** DATASET ROWS **
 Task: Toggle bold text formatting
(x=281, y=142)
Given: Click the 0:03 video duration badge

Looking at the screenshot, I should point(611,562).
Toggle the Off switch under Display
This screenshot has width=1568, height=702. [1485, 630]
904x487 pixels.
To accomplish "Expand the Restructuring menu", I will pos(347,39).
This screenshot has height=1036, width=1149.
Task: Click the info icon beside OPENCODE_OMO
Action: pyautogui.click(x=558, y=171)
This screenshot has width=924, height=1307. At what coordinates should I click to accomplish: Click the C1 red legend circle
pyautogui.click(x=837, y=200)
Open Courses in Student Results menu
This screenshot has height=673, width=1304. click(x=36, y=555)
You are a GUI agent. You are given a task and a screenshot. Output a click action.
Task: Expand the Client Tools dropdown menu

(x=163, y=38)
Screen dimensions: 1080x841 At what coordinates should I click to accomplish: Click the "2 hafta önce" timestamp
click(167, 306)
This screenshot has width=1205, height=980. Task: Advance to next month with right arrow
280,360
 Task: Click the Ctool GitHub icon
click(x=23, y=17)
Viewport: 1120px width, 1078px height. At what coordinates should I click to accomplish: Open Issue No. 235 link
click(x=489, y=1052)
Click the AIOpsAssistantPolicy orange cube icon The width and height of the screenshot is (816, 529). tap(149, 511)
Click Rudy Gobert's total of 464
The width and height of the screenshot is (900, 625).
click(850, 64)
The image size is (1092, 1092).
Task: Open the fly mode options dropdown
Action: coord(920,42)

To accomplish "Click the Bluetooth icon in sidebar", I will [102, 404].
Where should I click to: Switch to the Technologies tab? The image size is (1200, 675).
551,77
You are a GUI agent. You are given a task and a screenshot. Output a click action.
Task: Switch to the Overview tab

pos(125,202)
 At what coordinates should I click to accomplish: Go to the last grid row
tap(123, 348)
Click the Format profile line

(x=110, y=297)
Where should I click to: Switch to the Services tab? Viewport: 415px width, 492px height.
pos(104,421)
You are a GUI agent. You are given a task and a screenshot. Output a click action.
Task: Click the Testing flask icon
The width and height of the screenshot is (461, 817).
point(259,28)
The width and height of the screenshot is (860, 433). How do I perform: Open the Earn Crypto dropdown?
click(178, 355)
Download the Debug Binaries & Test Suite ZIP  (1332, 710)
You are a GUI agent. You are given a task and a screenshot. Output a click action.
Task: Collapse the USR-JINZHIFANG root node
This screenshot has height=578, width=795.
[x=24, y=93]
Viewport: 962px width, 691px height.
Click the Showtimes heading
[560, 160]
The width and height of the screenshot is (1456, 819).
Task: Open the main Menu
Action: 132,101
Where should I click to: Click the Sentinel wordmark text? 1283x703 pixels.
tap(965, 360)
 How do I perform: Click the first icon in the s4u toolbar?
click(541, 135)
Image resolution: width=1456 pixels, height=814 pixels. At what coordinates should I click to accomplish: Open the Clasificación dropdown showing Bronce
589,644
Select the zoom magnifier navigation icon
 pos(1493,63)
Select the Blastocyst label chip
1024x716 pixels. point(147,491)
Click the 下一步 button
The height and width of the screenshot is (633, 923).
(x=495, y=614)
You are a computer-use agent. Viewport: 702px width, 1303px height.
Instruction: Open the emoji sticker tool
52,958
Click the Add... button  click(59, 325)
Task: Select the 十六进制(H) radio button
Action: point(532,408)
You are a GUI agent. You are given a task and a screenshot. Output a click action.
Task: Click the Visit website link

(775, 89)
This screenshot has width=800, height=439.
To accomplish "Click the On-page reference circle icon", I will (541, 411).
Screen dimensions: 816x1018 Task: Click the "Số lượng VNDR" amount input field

** GIVEN EXERCISE **
Reproduce the lines of the records above verbatim, from the line with "The width and height of the screenshot is (860, 433)." to the line with "[x=24, y=93]", including both of those lines.

** OUTPUT **
The width and height of the screenshot is (860, 433). How do I perform: Open the Earn Crypto dropdown?
click(178, 355)
Download the Debug Binaries & Test Suite ZIP  (1332, 710)
You are a GUI agent. You are given a task and a screenshot. Output a click action.
Task: Collapse the USR-JINZHIFANG root node
This screenshot has height=578, width=795.
[x=24, y=93]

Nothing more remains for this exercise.